ABOUT THIS EXERCISE ▸ Every entry must appear in the output exactly as it does here.

Dataset excerpts:
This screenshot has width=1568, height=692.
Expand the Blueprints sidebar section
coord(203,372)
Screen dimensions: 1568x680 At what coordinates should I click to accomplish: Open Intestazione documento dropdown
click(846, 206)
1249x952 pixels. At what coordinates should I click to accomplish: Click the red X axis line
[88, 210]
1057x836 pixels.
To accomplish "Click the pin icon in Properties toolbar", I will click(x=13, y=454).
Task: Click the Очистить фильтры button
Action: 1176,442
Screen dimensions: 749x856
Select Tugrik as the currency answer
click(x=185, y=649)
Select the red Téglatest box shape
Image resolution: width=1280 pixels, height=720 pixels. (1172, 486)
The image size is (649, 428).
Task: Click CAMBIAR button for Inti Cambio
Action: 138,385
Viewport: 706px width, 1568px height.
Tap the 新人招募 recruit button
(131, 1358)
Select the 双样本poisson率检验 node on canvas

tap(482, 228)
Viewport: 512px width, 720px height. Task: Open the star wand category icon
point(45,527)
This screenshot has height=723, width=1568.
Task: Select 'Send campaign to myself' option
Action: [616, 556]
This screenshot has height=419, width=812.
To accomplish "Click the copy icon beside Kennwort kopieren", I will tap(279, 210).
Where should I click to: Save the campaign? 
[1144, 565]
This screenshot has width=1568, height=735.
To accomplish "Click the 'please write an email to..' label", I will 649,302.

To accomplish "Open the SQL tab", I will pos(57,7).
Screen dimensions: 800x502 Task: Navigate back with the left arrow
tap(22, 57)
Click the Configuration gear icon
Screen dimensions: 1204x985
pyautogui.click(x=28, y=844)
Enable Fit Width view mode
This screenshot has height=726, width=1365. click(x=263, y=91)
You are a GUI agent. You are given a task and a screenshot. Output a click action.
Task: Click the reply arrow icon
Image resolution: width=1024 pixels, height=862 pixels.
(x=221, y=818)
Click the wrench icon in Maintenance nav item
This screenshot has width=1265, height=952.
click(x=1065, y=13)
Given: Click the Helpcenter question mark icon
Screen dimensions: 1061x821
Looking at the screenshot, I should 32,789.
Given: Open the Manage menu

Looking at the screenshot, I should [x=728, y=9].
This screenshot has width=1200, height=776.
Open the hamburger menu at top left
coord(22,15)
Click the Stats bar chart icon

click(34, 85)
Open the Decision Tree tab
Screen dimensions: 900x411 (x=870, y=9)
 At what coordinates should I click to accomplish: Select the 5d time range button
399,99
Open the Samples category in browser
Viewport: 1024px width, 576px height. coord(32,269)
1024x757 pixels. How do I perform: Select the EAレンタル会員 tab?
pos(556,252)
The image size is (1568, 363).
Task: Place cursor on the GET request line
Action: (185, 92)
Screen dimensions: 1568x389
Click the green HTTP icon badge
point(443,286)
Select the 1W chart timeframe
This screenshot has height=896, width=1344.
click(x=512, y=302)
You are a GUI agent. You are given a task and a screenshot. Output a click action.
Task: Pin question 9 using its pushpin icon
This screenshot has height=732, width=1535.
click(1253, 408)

ANSWER SECTION ▸
This screenshot has width=1568, height=692.
Expand the Blueprints sidebar section
coord(203,372)
Screen dimensions: 1568x680 At what coordinates should I click to accomplish: Open Intestazione documento dropdown
click(846, 206)
1249x952 pixels. At what coordinates should I click to accomplish: Click the red X axis line
[88, 210]
1057x836 pixels.
To accomplish "Click the pin icon in Properties toolbar", I will click(x=13, y=454).
Task: Click the Очистить фильтры button
Action: 1176,442
Screen dimensions: 749x856
Select Tugrik as the currency answer
click(x=185, y=649)
Select the red Téglatest box shape
Image resolution: width=1280 pixels, height=720 pixels. (1172, 486)
The image size is (649, 428).
Task: Click CAMBIAR button for Inti Cambio
Action: 138,385
Viewport: 706px width, 1568px height.
Tap the 新人招募 recruit button
(131, 1358)
Select the 双样本poisson率检验 node on canvas

tap(482, 228)
Viewport: 512px width, 720px height. Task: Open the star wand category icon
point(45,527)
This screenshot has height=723, width=1568.
Task: Select 'Send campaign to myself' option
Action: [616, 556]
This screenshot has height=419, width=812.
To accomplish "Click the copy icon beside Kennwort kopieren", I will tap(279, 210).
Where should I click to: Save the campaign? 
[1144, 565]
This screenshot has width=1568, height=735.
To accomplish "Click the 'please write an email to..' label", I will 649,302.

To accomplish "Open the SQL tab", I will pos(57,7).
Screen dimensions: 800x502 Task: Navigate back with the left arrow
tap(22, 57)
Click the Configuration gear icon
Screen dimensions: 1204x985
pyautogui.click(x=28, y=844)
Enable Fit Width view mode
This screenshot has height=726, width=1365. click(x=263, y=91)
You are a GUI agent. You are given a task and a screenshot. Output a click action.
Task: Click the reply arrow icon
Image resolution: width=1024 pixels, height=862 pixels.
(x=221, y=818)
Click the wrench icon in Maintenance nav item
This screenshot has width=1265, height=952.
click(x=1065, y=13)
Given: Click the Helpcenter question mark icon
Screen dimensions: 1061x821
Looking at the screenshot, I should 32,789.
Given: Open the Manage menu

Looking at the screenshot, I should [x=728, y=9].
This screenshot has width=1200, height=776.
Open the hamburger menu at top left
coord(22,15)
Click the Stats bar chart icon

click(34, 85)
Open the Decision Tree tab
Screen dimensions: 900x411 (x=870, y=9)
 At what coordinates should I click to accomplish: Select the 5d time range button
399,99
Open the Samples category in browser
Viewport: 1024px width, 576px height. coord(32,269)
1024x757 pixels. How do I perform: Select the EAレンタル会員 tab?
pos(556,252)
The image size is (1568, 363).
Task: Place cursor on the GET request line
Action: (185, 92)
Screen dimensions: 1568x389
Click the green HTTP icon badge
point(443,286)
Select the 1W chart timeframe
This screenshot has height=896, width=1344.
click(x=512, y=302)
You are a GUI agent. You are given a task and a screenshot. Output a click action.
Task: Pin question 9 using its pushpin icon
This screenshot has height=732, width=1535.
click(1253, 408)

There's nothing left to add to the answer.